◆ **WORK ORDER**
Lift out, unaltered, the lines of the material below between the line holding "You are a computer-use agent. Viewport: 1568px" and the line holding "Task: Collapse the", counting both.

◆ **DATA PROVIDED**
- - -

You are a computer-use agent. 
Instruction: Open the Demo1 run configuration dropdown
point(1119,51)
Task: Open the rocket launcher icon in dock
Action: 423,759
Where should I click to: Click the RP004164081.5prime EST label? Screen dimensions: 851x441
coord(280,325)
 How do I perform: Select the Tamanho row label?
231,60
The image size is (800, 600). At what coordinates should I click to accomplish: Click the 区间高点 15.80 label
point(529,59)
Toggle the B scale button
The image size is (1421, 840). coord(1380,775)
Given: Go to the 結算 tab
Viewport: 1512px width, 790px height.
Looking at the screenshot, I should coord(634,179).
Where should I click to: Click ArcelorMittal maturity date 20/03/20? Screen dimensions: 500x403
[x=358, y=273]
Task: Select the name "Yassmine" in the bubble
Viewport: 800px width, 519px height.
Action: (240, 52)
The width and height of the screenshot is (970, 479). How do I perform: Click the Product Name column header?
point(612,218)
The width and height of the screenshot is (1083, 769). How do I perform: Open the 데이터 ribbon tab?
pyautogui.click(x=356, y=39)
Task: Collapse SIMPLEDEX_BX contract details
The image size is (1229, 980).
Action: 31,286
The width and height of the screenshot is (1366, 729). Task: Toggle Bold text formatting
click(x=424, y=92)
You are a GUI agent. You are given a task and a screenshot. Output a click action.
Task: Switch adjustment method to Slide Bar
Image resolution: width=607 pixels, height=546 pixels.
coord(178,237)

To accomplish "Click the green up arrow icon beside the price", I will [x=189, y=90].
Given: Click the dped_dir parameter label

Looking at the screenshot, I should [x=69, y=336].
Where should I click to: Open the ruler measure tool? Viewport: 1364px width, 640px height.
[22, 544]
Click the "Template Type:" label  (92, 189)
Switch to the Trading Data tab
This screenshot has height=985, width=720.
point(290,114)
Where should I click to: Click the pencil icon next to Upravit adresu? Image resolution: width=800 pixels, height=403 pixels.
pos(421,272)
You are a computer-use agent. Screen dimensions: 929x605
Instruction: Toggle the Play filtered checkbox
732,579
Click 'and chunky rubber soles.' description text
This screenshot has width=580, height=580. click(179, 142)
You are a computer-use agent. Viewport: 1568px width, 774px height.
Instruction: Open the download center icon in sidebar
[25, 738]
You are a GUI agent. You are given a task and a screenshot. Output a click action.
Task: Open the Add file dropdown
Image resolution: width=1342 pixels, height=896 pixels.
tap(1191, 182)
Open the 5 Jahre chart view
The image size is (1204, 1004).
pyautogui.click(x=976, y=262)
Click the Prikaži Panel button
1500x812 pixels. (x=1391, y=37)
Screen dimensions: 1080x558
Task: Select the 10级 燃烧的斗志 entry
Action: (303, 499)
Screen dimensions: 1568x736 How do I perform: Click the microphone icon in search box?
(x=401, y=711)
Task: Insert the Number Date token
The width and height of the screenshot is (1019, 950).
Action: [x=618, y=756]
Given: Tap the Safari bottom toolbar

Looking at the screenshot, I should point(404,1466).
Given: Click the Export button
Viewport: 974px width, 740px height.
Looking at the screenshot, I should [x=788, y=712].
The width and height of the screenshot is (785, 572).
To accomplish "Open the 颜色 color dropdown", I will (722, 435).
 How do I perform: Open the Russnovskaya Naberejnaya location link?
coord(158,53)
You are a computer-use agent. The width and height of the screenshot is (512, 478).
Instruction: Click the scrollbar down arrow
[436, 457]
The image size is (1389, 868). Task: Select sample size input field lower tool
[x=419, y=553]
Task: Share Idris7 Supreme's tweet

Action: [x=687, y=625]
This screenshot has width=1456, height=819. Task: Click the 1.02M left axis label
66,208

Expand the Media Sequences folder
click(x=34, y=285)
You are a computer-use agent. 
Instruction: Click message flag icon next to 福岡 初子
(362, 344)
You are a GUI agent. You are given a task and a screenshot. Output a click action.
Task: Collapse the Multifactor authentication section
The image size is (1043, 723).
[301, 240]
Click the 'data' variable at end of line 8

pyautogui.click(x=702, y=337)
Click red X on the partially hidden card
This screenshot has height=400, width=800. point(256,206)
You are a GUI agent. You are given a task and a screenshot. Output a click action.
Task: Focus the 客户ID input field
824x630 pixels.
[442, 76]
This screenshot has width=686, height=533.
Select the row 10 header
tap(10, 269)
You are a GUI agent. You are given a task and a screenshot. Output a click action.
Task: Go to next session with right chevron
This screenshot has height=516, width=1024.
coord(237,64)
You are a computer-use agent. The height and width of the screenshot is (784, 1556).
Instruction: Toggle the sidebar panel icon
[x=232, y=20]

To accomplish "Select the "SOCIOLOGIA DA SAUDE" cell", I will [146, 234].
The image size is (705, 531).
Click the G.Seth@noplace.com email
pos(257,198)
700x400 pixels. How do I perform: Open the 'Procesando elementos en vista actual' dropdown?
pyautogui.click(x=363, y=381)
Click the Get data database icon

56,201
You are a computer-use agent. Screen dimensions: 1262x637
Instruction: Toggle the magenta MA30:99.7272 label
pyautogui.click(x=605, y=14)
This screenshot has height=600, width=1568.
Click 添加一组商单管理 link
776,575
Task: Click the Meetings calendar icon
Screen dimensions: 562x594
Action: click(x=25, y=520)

- - -

◆ **RESULT OF THIS TASK**
You are a computer-use agent. Viewport: 1568px width, 774px height.
Instruction: Open the download center icon in sidebar
[25, 738]
You are a GUI agent. You are given a task and a screenshot. Output a click action.
Task: Open the Add file dropdown
Image resolution: width=1342 pixels, height=896 pixels.
tap(1191, 182)
Open the 5 Jahre chart view
The image size is (1204, 1004).
pyautogui.click(x=976, y=262)
Click the Prikaži Panel button
1500x812 pixels. (x=1391, y=37)
Screen dimensions: 1080x558
Task: Select the 10级 燃烧的斗志 entry
Action: (303, 499)
Screen dimensions: 1568x736 How do I perform: Click the microphone icon in search box?
(x=401, y=711)
Task: Insert the Number Date token
The width and height of the screenshot is (1019, 950).
Action: [x=618, y=756]
Given: Tap the Safari bottom toolbar

Looking at the screenshot, I should point(404,1466).
Given: Click the Export button
Viewport: 974px width, 740px height.
Looking at the screenshot, I should [x=788, y=712].
The width and height of the screenshot is (785, 572).
To accomplish "Open the 颜色 color dropdown", I will (722, 435).
 How do I perform: Open the Russnovskaya Naberejnaya location link?
coord(158,53)
You are a computer-use agent. The width and height of the screenshot is (512, 478).
Instruction: Click the scrollbar down arrow
[436, 457]
The image size is (1389, 868). Task: Select sample size input field lower tool
[x=419, y=553]
Task: Share Idris7 Supreme's tweet

Action: [x=687, y=625]
This screenshot has width=1456, height=819. Task: Click the 1.02M left axis label
66,208

Expand the Media Sequences folder
click(x=34, y=285)
You are a computer-use agent. 
Instruction: Click message flag icon next to 福岡 初子
(362, 344)
You are a GUI agent. You are given a task and a screenshot. Output a click action.
Task: Collapse the Multifactor authentication section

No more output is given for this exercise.